For the calibration period, the deterministic metrics indicated that all of the employed models can well represent the daily streamflow regimes in the study area, with NSE values greater than 0.6, and mean NSElog values equal to 0.82. Additionally, the simulated data do not present a significant bias in comparison with the observed data. According to deterministic metrics, the HBV model achieved the best adjustment with the observed data in the calibration stage, whereas the GR4J show a lower performance.

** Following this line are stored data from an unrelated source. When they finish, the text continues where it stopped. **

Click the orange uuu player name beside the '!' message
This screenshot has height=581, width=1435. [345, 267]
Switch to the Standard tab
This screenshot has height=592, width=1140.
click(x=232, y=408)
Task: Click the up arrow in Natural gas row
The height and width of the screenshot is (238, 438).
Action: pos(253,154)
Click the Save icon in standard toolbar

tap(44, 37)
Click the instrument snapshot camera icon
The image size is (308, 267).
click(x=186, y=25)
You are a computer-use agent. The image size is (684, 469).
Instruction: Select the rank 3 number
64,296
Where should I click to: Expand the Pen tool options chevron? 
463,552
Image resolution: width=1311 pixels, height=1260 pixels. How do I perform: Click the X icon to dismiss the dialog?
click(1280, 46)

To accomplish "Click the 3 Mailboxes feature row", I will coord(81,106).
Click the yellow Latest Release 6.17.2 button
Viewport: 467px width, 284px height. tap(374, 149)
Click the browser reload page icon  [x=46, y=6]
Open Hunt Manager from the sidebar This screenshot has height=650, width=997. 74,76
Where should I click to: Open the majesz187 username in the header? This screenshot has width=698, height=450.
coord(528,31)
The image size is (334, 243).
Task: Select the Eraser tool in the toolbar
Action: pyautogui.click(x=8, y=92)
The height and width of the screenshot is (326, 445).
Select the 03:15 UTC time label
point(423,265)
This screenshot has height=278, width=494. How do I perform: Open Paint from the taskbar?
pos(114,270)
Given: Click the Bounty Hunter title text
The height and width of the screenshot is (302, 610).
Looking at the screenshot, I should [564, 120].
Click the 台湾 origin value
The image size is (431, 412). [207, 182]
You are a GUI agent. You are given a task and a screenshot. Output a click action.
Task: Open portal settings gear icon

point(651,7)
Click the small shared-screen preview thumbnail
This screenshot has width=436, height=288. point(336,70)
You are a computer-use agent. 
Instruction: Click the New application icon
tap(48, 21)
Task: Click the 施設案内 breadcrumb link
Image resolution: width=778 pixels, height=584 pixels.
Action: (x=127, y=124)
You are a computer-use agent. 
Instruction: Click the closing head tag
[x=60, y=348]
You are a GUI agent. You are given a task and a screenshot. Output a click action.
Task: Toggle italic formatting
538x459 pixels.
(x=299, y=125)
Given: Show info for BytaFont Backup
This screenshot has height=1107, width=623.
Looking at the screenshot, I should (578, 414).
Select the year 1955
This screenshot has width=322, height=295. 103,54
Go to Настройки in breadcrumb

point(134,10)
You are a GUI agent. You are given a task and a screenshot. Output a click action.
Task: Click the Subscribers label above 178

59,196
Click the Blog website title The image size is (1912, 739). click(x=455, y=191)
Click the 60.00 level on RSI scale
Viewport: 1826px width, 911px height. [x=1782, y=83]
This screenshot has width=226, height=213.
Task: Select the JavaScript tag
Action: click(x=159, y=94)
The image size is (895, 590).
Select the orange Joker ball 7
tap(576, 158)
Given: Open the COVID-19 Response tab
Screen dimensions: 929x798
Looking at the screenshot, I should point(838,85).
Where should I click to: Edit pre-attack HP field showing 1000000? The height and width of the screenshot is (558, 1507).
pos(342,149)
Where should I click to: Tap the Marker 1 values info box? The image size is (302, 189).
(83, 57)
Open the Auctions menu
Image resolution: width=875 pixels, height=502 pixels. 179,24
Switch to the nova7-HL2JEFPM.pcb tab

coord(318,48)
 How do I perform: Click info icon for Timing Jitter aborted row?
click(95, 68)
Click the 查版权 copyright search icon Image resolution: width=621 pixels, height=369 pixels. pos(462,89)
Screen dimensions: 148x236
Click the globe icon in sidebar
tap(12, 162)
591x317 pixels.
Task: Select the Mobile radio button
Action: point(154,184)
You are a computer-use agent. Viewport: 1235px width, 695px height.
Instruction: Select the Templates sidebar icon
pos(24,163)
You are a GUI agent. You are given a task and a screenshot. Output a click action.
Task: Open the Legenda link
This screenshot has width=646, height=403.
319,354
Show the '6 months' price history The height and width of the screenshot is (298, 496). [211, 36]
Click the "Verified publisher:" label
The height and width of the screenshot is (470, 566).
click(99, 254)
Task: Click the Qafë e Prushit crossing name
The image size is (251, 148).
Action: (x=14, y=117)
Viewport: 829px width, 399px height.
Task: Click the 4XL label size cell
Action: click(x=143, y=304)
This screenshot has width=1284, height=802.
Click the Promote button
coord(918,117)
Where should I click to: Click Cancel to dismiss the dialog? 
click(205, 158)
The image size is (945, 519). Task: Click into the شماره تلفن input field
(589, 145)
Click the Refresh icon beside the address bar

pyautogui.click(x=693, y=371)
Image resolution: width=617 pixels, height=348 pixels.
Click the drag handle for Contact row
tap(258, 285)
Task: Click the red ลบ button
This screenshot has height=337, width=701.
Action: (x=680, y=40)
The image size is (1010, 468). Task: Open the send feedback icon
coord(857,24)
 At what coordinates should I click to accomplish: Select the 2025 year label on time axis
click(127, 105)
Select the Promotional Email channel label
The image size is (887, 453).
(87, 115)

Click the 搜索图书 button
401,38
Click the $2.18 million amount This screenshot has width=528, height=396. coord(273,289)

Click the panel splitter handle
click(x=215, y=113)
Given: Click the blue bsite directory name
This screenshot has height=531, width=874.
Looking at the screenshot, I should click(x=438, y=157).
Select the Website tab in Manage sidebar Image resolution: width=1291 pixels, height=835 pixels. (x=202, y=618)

For the validation period, only the MGB-IPH model preserved a satisfactory performance to represent daily streamflows for another period of time, whereas the conceptual hydrolological models exibited worse metrics when compared to the calibration stage. Those differences could be related to the optimization algorithms used to calibrate the parameters of each hydrological model, being the MOCOM-UA superior to the SCE-UA for considering more than one metric as objective functions, or even by the structure of the model itself, given that the MGB-IPH contains a more robust representation of different types of flows in the catchment. On the other hand, the results may indicate some limitations of lumped hydrological models to represent daily streamflows in large-scale river basins, considering that the greater spatial variability and heterogeneity of such drainage areas are commonly represented only by a set of parameters. For a better comparison, a bias-correction procedure was executed to reduce the systematic errors of all adopted hydrological models. A first evaluation showed that deterministic metrics of conceptual models improved significantly for the validation stage, presenting in some cases a similar or better performance than the MGB-IPH model. However, after applying statistical tests to the corrected simulated data, the results show that only the semi-distributed model could preserve the same statistical properties of the observed data at each hydropower plant.

Based on the obtained results, we highlight the importance of considering multiple hydrological approaches to simulate daily streamflow regimes. The results show some limitations that lumped and more simple hydrological models, such as the GR4J, could have for representing hydrological conditions in large-scale river basins, mainly characterized by their spatial heterogeneity. Considering the importance of this river basin for hydropower generation, the performance of all hydrological models was addressed in this study by only comparing daily streamflow data for two periods of time. However, based on different water uses, the comparison of hydrological models should include other variables of the water cycle. For future studies, the suggested directions are: (i) include and compare the performance of fully distributed hydrological models, as well as other conceptual and semi-distributed hydrological models in the selected river basin; (ii) expand the presented analysis to other river basins with different hydrological and climatological conditions; (iii) explore the use of more efficient optimization algorithms, such as the DSS, to calibrate the parameters of conceptual models and; (iv) Include uncertainty analyses in the calibration process.